> [STATED GOAL 1]:
In the R thread on extracting the latest available year, give the passage from "Assuming the rows" to "of the group." again, substituting "the final row" for "the last row".
> [STATED GOAL 2]:
In the R thread on extracting the latest available year, which function from zoo does one reply say would also work and give the same result?
> [STATED GOAL 3]:
Rewrite the paragraph of the R thread on extracting the latest available year that begins "I have a fairly large annual dataset" as a short bulleted list that keeps its main facts.

Extracting the Latest Available Year Data-CodePudding

I have a fairly large annual dataset in long format and with very large amount of missing values. I am trying to extract the data points for each column for the latest available year.

Input:

ID	Year	x	y
1	2017	1	NA
1	2018	NA	NA
1	2019	3	NA
1	2020	NA	c

data.frame(ID=c(1,1,1,1),
           Year =c(2017, 2018, 2019, 2020),
           x=c(1, NA, 3, NA),
           y=c(NA, NA, NA, "c")
)

Output:

ID	x	y
1	3	c

data.frame(ID=1,
           x=3,
           y="c"
           )

Many thanks in advance for your help.

CodePudding user response：

You can try:

library(dplyr)
library(tidyr)    

dfx %>%
  pivot_longer(-c(ID, Year),
               values_transform = list(value = as.character)) %>% 
  na.omit() %>% 
  group_by(ID, name) %>% 
  filter(Year == max(Year)) %>% 
  dplyr::select(-Year) %>% 
  pivot_wider(values_from = value, names_from = name) 

# # A tibble: 1 x 3
# ID x     y    
# <dbl> <chr> <chr>
#   1     1 3     c

CodePudding user response：

Assuming the rows are sorted by year within ID (which is the case in the question's example -- sort it first using arrange(ID, Year) if not), remove Year, group by ID, fill in each remaining column and take the last row of the group.

library(dplyr, exclude = c("lag", "filter"))
library(tidyr)

DF %>%
  select(-Year) %>%
  group_by(ID) %>%
  fill %>%
  slice_tail %>%
  ungroup

giving:

# A tibble: 1 x 3
     ID     x y    
  <dbl> <dbl> <chr>
1     1     3 c

2) na.locf0 from zoo would also work and gives the same result.

library(dplyr, exclude = c("lag", "filter"))
library(zoo)

DF %>%
  select(-Year) %>%
  group_by(ID) %>%
  mutate(across(.fns = na.locf0)) %>%
  slice_tail %>%
  ungroup

CodePudding user response：

You may want to address a few things to your question to generate an appropriate response.

> [INFORMATION SHOWN]:
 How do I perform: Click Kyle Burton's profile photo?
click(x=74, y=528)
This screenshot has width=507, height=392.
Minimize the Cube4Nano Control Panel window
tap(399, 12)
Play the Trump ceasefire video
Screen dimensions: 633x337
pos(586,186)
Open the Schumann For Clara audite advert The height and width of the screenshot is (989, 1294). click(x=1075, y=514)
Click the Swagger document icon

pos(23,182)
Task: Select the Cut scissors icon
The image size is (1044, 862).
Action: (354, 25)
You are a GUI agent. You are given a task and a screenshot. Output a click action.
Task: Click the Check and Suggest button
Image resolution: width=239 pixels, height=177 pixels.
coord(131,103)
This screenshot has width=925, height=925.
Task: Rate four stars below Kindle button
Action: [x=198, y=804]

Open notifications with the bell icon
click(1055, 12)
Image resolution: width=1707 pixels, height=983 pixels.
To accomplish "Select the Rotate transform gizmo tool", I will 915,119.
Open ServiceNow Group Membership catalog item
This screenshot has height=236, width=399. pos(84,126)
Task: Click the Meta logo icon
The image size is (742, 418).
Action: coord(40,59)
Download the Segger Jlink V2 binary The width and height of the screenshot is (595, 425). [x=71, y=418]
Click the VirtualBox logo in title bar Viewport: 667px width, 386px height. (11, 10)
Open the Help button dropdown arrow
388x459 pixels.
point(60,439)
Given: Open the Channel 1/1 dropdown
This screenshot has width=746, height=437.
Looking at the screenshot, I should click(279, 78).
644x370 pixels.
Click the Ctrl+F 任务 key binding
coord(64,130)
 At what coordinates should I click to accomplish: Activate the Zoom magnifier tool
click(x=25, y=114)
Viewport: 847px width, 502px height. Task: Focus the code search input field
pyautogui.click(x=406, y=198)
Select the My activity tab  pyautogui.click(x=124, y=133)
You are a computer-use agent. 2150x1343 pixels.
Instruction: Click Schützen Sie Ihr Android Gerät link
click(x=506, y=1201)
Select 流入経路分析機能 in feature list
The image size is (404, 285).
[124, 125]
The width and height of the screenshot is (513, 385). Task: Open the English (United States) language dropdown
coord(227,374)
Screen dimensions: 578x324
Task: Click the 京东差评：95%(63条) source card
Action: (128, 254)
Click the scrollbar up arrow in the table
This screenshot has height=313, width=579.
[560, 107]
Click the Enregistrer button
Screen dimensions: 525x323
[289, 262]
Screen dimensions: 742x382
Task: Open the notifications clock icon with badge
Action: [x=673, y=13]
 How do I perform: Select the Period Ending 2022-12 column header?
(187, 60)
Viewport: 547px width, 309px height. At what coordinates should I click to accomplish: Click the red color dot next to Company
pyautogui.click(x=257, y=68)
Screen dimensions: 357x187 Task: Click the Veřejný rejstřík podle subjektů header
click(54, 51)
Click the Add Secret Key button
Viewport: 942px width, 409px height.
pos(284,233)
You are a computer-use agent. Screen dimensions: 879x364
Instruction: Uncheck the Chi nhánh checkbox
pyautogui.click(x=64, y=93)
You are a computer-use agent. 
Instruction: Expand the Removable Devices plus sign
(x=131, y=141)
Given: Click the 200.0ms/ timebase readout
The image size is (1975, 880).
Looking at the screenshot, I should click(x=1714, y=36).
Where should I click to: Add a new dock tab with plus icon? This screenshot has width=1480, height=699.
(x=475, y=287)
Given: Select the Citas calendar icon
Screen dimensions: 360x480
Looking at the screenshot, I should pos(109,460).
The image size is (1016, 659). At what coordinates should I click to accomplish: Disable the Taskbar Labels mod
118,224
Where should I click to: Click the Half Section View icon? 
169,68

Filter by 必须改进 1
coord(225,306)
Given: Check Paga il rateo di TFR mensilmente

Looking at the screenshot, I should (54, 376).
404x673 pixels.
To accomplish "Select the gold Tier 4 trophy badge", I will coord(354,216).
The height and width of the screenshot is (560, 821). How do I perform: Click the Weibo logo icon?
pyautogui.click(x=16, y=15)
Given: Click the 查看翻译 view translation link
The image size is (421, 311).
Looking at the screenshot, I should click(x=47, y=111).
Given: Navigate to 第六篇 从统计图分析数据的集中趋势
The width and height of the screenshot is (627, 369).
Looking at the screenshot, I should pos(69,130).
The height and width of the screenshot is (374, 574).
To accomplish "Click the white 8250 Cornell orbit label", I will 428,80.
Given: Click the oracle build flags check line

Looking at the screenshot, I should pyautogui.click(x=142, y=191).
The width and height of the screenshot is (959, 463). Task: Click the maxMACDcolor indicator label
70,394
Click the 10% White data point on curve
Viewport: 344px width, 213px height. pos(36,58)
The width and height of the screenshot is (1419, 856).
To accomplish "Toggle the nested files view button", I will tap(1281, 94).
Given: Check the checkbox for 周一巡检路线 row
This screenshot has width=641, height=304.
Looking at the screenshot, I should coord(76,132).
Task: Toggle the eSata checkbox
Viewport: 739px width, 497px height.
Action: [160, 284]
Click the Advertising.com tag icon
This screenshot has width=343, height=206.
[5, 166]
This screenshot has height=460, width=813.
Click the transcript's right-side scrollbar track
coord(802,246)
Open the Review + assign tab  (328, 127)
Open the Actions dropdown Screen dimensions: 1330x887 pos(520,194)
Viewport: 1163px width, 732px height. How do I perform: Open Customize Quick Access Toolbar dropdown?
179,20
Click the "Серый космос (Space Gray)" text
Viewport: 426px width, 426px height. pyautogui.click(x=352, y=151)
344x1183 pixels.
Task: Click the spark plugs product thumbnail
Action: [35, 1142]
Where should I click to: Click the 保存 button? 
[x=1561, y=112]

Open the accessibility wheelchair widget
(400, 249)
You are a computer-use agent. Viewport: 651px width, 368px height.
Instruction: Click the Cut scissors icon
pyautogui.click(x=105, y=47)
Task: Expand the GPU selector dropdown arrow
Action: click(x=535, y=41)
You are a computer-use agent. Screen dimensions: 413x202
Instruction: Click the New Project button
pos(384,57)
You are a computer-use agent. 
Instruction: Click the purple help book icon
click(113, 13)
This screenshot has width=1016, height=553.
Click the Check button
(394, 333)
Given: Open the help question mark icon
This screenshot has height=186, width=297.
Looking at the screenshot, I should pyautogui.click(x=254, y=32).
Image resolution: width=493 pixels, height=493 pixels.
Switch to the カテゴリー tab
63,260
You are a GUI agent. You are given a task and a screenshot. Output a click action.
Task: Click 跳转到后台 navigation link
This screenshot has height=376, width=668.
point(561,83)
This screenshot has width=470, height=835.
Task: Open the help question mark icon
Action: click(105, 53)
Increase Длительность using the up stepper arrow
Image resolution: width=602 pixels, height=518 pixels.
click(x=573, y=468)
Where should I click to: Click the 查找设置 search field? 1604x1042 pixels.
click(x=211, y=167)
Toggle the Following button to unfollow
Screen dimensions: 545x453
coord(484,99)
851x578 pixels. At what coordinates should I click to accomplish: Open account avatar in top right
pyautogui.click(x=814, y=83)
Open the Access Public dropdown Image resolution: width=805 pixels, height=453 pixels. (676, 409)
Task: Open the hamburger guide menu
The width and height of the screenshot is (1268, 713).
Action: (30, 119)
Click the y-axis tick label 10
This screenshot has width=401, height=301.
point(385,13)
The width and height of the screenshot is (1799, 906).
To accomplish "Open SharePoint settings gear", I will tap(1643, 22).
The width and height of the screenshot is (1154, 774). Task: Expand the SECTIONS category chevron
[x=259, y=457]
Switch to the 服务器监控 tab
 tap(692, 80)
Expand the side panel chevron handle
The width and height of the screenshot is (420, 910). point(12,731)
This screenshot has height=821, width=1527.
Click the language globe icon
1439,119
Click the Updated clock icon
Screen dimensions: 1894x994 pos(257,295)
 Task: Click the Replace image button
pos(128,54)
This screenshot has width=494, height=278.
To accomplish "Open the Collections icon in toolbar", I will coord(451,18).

> [CORRECT ANSWER 1]:
Assuming the rows are sorted by year within ID (which is the case in the question's example -- sort it first using arrange(ID, Year) if not), remove Year, group by ID, fill in each remaining column and take the final row of the group.

> [CORRECT ANSWER 2]:
na.locf0

> [CORRECT ANSWER 3]:
- The dataset is annual, fairly large and in long format.
- It has a very large number of missing values.
- The goal is to extract each column's data points for the latest available year.